7.69 The Fiscal Responsibility and Budget Management Legislation provides a framework for the appropriate ‘assignment’ of fiscal and monetary policies. The Bill prohibits the Reserve Bank from subscribing to primary issues of Central Government securities, effective 2006-07. The Reserve Bank will continue, however, to purchase and sell government paper in the secondary market depending upon evolving liquidity and monetary conditions, consistent with the price situation. This would work towards strengthening the pursuit of growth in an environment of low and stable inflation. Recognising the possibility of unforeseen or special circumstances that could disturb financial stability, the Bill provides for some flexibility in these arrangements. Under well defined exceptional circumstances, the Reserve Bank will be enabled to subscribe to primary issues in consultation with the Government of India if considered necessary for providing stability.

7.70 In recent years, valuable lessons have been emerging for conducting monetary policy from the experience with managing the external sector during periods of external and domestic uncertainties - the need to keep a continuous vigil on market developments, the importance of building adequate safety nets that can withstand the effects of unexpected shocks and market uncertainties. In this context, India’s exchange rate policy seems to have stood the test of time. It has focused on the management of volatility without a fixed rate target or a pre-announced target or a band and the underlying demand and supply conditions are allowed to determine the exchange rate movements over a period in an orderly way. The Reserve Bank will continue to follow the approach of watchfulness, caution and flexibility by closely monitoring the developments in the financial markets at home and abroad. It will co-ordinate its market operations carefully with appropriate monetary, regulatory and other measures as considered necessary from time to time.

Concluding Observations

7.71 To sum up, the macroeconomic fundamentals of the Indian economy are strong and have acquired a distinct resilience in the face of the periodic crises that characterised the previous decades. The overall policy environment has fostered macroeconomic stability, complementing financial stability, and this has generated optimism regarding the medium-term. As regards the financial sector, progress has been made in several areas, including enhancing accountability, improving management practices and corporate governance, and managing the pressures of structural changes. Considerable headway has been made in refining the regulatory and supervisory function, and fine-tuning it to the country-specific circumstances.

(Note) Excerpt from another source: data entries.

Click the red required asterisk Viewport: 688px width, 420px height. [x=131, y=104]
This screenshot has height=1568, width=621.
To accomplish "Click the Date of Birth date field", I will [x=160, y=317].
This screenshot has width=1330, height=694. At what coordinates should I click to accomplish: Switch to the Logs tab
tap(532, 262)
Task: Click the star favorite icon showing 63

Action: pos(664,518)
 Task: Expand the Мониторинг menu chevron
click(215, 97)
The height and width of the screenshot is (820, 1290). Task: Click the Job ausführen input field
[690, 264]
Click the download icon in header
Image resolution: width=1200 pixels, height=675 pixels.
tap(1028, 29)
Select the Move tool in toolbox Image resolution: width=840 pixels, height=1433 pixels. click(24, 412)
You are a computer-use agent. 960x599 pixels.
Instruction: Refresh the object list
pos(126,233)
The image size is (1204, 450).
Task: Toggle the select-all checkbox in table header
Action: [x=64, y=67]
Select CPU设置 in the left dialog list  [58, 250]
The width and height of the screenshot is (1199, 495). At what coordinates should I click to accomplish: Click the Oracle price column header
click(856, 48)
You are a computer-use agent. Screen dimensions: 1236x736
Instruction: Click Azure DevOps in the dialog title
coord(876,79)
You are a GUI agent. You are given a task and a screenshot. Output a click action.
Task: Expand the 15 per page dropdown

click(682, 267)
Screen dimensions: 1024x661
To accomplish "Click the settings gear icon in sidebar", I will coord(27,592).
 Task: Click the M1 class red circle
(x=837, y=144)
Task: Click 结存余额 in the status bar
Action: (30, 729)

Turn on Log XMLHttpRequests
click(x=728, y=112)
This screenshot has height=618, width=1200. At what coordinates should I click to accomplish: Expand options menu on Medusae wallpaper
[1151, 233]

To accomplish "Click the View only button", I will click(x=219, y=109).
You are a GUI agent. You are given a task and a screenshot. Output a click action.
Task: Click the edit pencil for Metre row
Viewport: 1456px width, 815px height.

7.72 The main challenge that requires constant vigil in the macroeconomic management is that of reducing high fiscal deficits. Whereas expenditure containment must remain a continuing quest, particular attention must also be given to raising the tax/GDP ratio along with concerted action to levy and collect appropriate charges for infrastructure and other services at both the Central and State levels. These actions are essential to correct and reverse the trend of increasing public sector dissavings that have emerged in recent years. Positive public sector savings are necessary to finance essential physical and social sector investments that will "crowd in" private sector investments for the achievement of self-sustaining, accelerated growth.